The Hatch Act prohibits federal employees from engaging in partisan attacks that can be construed as campaign-related. In June, the Office of Special Counsel (OSC), a government watchdog group, found that Trump advisor Kellyanne Conway violated the law by “disparaging Democratic presidential candidates while speaking in her official capacity during television interviews and on social media." They called on President Donald Trump to fire Conway.
“Ms. Conway’s violations, if left unpunished, would send a message to all federal employees that they need not abide by the Hatch Act’s restrictions.
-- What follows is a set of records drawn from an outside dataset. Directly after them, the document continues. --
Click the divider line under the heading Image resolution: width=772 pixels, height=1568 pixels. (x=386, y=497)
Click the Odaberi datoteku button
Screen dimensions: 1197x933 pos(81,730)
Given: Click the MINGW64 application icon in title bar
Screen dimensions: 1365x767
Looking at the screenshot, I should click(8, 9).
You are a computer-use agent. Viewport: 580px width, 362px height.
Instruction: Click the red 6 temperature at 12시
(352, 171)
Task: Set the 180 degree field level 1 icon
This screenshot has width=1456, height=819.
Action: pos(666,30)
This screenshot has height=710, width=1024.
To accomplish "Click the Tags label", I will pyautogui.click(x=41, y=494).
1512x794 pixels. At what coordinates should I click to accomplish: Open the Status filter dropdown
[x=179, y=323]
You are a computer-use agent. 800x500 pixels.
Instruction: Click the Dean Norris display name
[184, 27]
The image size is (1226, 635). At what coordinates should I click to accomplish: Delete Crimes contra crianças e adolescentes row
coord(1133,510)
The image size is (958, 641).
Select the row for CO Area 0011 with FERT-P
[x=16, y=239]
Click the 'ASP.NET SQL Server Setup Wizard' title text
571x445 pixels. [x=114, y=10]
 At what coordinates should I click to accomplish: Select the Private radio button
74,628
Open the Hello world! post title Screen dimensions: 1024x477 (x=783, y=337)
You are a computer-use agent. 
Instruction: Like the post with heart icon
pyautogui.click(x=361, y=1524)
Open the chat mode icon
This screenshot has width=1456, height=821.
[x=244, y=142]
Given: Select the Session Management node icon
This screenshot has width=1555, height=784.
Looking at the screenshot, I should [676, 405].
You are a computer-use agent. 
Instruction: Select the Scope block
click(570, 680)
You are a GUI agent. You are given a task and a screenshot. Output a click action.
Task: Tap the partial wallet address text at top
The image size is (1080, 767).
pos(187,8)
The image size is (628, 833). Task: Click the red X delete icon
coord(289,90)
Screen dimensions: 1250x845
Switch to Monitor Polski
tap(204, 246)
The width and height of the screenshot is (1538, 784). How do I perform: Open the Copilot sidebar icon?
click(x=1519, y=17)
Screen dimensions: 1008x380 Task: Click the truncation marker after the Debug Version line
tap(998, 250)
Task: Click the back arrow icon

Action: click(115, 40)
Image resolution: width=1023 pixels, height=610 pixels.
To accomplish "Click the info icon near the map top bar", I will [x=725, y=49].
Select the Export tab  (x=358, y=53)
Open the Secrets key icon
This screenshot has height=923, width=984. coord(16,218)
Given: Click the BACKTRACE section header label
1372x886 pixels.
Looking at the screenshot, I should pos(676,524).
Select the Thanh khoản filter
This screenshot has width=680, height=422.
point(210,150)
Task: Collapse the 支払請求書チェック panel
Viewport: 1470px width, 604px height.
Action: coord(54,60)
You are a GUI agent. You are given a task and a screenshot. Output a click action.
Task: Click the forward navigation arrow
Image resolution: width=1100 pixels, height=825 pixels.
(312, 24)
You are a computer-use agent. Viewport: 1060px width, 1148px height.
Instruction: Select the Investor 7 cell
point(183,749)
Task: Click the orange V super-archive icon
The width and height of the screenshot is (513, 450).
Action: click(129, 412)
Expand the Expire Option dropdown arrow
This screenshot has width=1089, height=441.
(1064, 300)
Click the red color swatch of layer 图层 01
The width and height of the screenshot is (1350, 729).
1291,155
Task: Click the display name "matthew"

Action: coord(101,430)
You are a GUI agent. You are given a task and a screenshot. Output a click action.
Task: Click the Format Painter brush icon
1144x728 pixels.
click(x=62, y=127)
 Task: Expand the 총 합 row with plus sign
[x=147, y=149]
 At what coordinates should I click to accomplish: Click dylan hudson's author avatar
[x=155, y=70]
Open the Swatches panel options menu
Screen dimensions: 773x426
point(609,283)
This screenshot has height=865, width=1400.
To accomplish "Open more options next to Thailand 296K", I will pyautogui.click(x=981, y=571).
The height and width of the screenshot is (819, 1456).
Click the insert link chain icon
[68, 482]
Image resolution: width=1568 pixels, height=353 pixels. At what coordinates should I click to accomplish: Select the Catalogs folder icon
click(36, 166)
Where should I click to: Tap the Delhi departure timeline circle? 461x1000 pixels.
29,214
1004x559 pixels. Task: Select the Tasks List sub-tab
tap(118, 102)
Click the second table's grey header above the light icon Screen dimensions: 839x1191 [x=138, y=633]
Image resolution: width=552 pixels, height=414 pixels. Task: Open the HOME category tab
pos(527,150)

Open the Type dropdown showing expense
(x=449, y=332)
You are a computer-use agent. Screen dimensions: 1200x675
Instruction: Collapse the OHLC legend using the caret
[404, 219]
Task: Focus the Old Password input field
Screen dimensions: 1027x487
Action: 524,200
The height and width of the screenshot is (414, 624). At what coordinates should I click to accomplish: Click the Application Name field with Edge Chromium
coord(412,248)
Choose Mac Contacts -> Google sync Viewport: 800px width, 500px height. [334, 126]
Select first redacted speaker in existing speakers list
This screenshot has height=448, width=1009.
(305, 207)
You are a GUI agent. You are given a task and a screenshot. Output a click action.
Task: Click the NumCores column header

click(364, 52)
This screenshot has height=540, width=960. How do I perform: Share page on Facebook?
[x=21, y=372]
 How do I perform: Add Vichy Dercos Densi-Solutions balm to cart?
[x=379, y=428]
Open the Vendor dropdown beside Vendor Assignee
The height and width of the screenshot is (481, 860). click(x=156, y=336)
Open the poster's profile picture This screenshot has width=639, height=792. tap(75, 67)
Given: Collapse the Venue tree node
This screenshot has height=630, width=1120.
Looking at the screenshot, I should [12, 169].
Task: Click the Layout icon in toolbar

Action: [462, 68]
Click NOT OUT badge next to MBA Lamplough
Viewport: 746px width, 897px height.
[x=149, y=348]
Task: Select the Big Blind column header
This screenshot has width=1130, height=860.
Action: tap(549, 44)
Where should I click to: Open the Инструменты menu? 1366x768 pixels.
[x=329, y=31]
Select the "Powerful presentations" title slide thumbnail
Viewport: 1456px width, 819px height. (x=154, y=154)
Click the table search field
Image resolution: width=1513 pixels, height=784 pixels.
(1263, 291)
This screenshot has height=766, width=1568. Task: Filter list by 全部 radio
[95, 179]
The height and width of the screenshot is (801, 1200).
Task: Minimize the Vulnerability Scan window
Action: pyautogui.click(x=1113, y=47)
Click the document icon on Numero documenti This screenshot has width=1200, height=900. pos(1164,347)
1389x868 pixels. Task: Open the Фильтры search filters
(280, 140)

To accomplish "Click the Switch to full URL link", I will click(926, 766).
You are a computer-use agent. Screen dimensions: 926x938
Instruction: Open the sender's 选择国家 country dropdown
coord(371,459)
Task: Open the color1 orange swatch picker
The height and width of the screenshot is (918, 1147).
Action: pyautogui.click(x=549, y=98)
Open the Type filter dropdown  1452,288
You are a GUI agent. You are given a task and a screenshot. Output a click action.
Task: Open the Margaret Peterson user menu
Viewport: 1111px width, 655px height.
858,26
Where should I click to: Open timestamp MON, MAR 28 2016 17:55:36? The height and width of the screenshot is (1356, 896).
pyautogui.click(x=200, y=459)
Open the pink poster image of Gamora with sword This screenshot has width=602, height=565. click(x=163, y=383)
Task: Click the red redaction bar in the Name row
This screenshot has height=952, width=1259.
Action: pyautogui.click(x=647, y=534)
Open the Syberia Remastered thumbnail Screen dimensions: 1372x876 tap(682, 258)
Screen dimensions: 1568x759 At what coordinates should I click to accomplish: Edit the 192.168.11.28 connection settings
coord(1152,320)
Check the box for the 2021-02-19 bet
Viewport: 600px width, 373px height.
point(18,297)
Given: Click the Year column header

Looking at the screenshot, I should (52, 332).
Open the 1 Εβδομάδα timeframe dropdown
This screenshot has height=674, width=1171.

Her actions thus erode the principal foundation of our democratic system—the rule of law,” the OSC said in a statement.
In response to the report, the House Oversight Committee plans a vote Wednesday on whether to subpoena Conway for her alleged breach of federal protocol.
Trump himself has vowed to defy congressional oversight, and the White House has called the OSC report politically motivated.
On CNN Monday, legal analyst Jeffrey Toobin explained the significance of the law and why Congress should investigate whether Conway should be let go.
"It's a very old law that says government officials in the executive branch can't campaign," Toobin explained. He added that although praising the president is fine, more explicit partisan attacks on his opponents violate the Hatch Act.
"But the more explicit involvement in partisan politics is forbidden," Toobin explained.
He added that while it's not a criminal offense, there should be repercussions for breaking the rule. "The OSC can recommend someone be fired. That's what's been done," Toobin said.